The funding will be provided as government assistance and as investment and financing by financial institutions and companies, Xi said in a keynote speech at the opening ceremony of the 2018 Beijing Summit of the Forum on China-Africa Cooperation.
He also said China would exempt certain African countries from outstanding debts incurred in the form of interest-free Chinese government loans due by the end of 2018.
The exemption, he said, will be granted to Africa’s least developed countries, heavily indebted and poor countries, landlocked and small island developing countries that have diplomatic relations with China.
He adde that China would implement eight major initiatives with African countries in the next three years.
This will cover fields such as industrial promotion, infrastructure connectivity, trade facilitation, and green development.
He warned however that Chinese funds were not for “vanity projects” in Africa but are to build infrastructure that can remove development bottlenecks. The Chinese President told Chinese firms to respect local people and the environment.
Speakinmg at the business forum before the start of a triennial China Africa summit, he said “China does not interfere in Africa’s internal affairs and does not impose its own will on Africa.
“What we value is the sharing of development experience and the support we can offer to Africa’s national rejuvenation and prosperity,” Xi said.

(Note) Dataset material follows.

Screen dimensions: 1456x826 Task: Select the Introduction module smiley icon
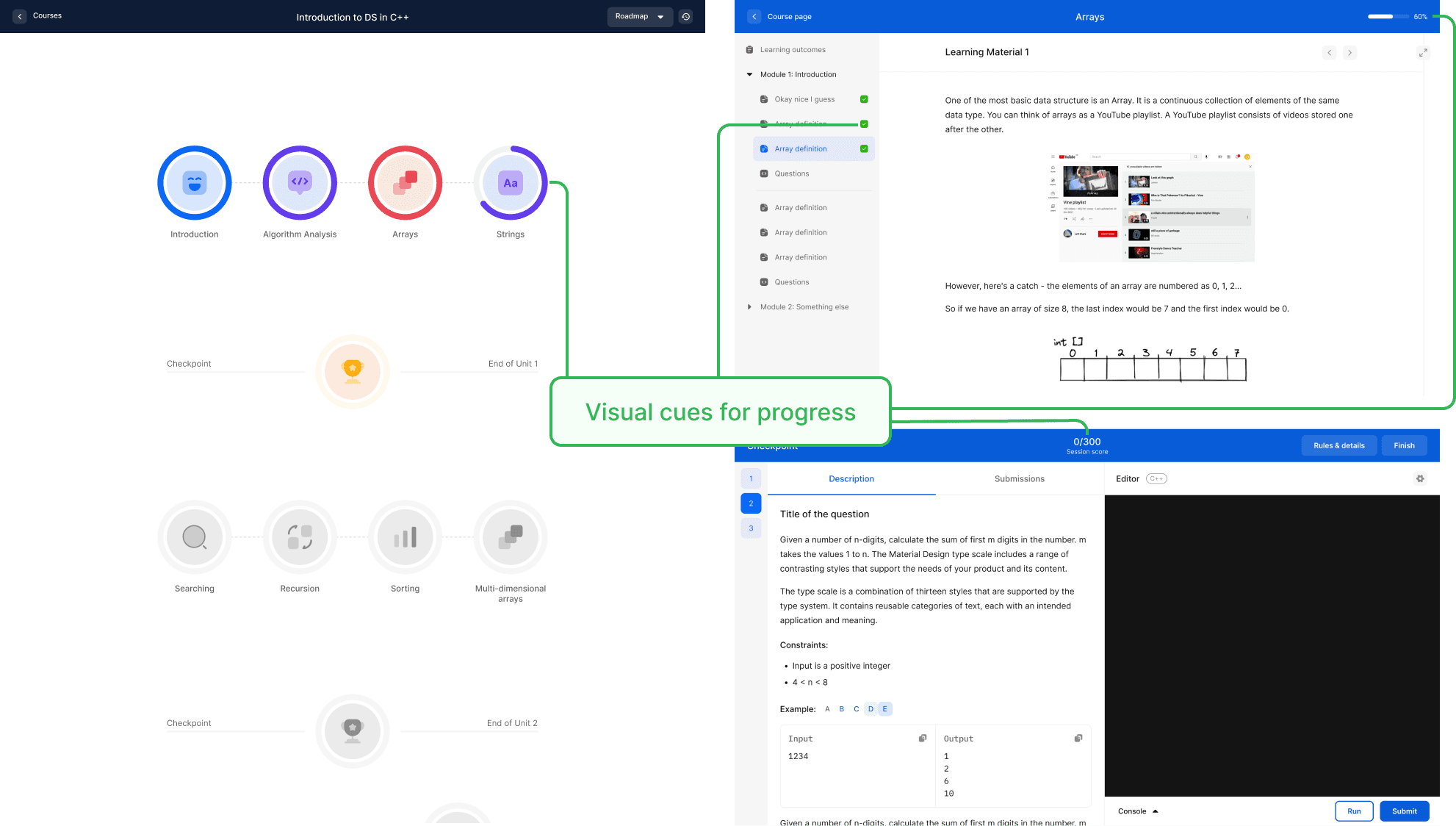pos(194,183)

“China’s cooperation with Africa is clearly targeted at the major bottlenecks to development. Resources for our cooperation are not to be spent on any vanity projects but in places where they count the most,” he said.
China has denied engaging in “debt trap” diplomacy but Xi is likely to use the gathering of African leaders to offer a new round of financing, following a pledge of $60 billion at the previous summit in South Africa three years ago.

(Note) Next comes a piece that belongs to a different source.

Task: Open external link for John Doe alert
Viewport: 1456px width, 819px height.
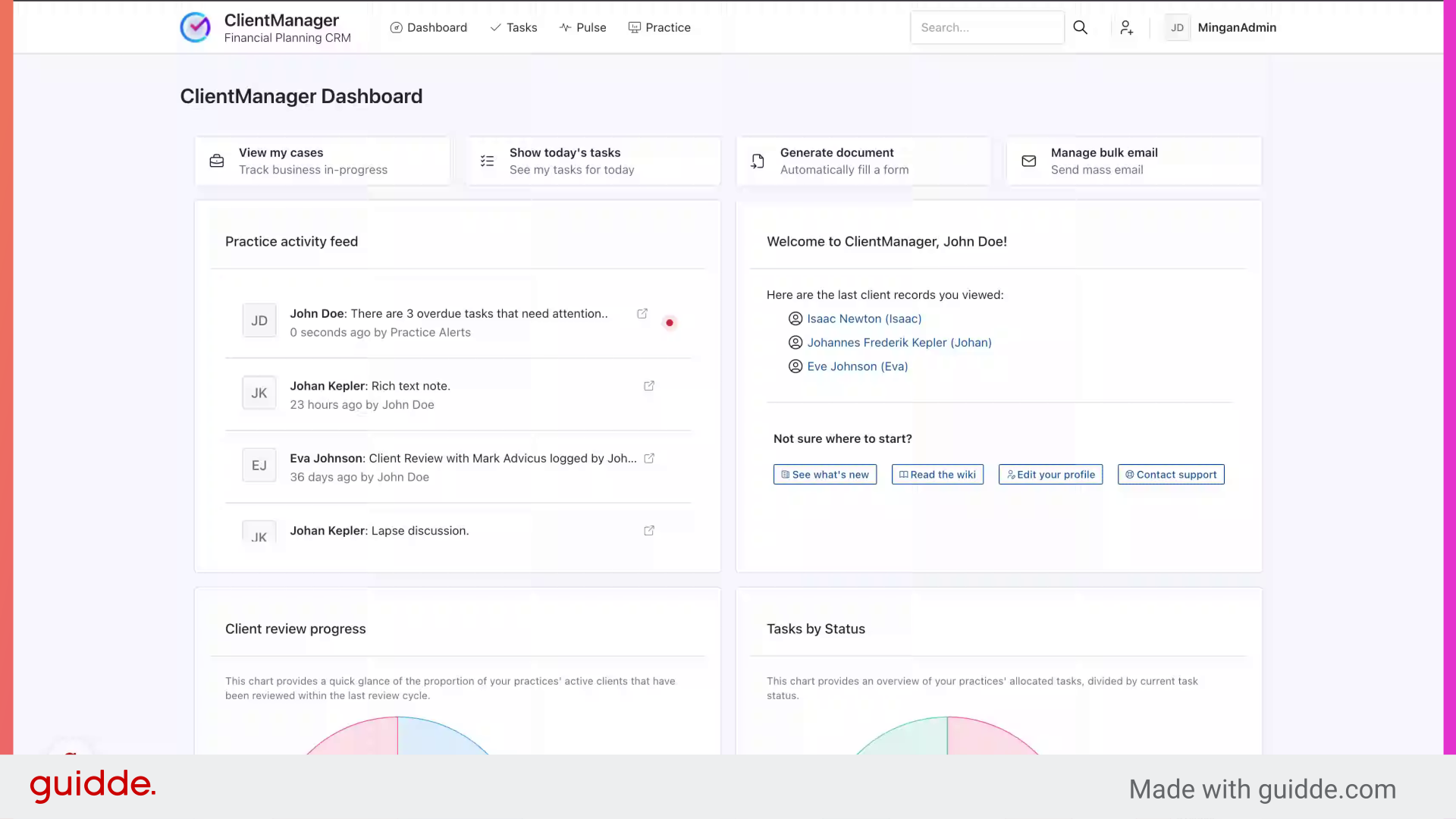Action: point(642,313)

African presidents in attendance include Nigeria’s Muhammadu Buhari, South Africa’s Cyril Ramaphosa, Egypt’s Abdel Fattah al-Sisi, Zambia’s Edgar Lungu and Gabon’s Ali Bongo.
There are some controversial guests.
Sudan President Omar al-Bashir, who has been in power for nearly 30 years, is wanted by the International Criminal Court for war crimes over killings and persecution in Sudan’s Darfur province between 2003 and 2008.
Xi told him on Sunday that “foreign forces” should not interfere in Sudan’s internal affairs, China’s Foreign Ministry said.
China loaned around 125 billion dollars to the continent from 2000 to 2016, data from the China-Africa Research Initiative at Washington’s Johns Hopkins University School of Advanced International Studies shows.
State media has accused the West of sour grapes over China’s prominent role in Africa and has angrily rejected claims of forcing African countries into a debt trap.
“In terms of cooperation with China, African countries know best,” widely read tabloid the Global Times wrote in an editorial on Monday.
“Western media deliberately portray Africans in misery for collaborating with China and they appear to have discovered big news by finding occasional complaints in the African media about Sino-Africa cooperation,” it said.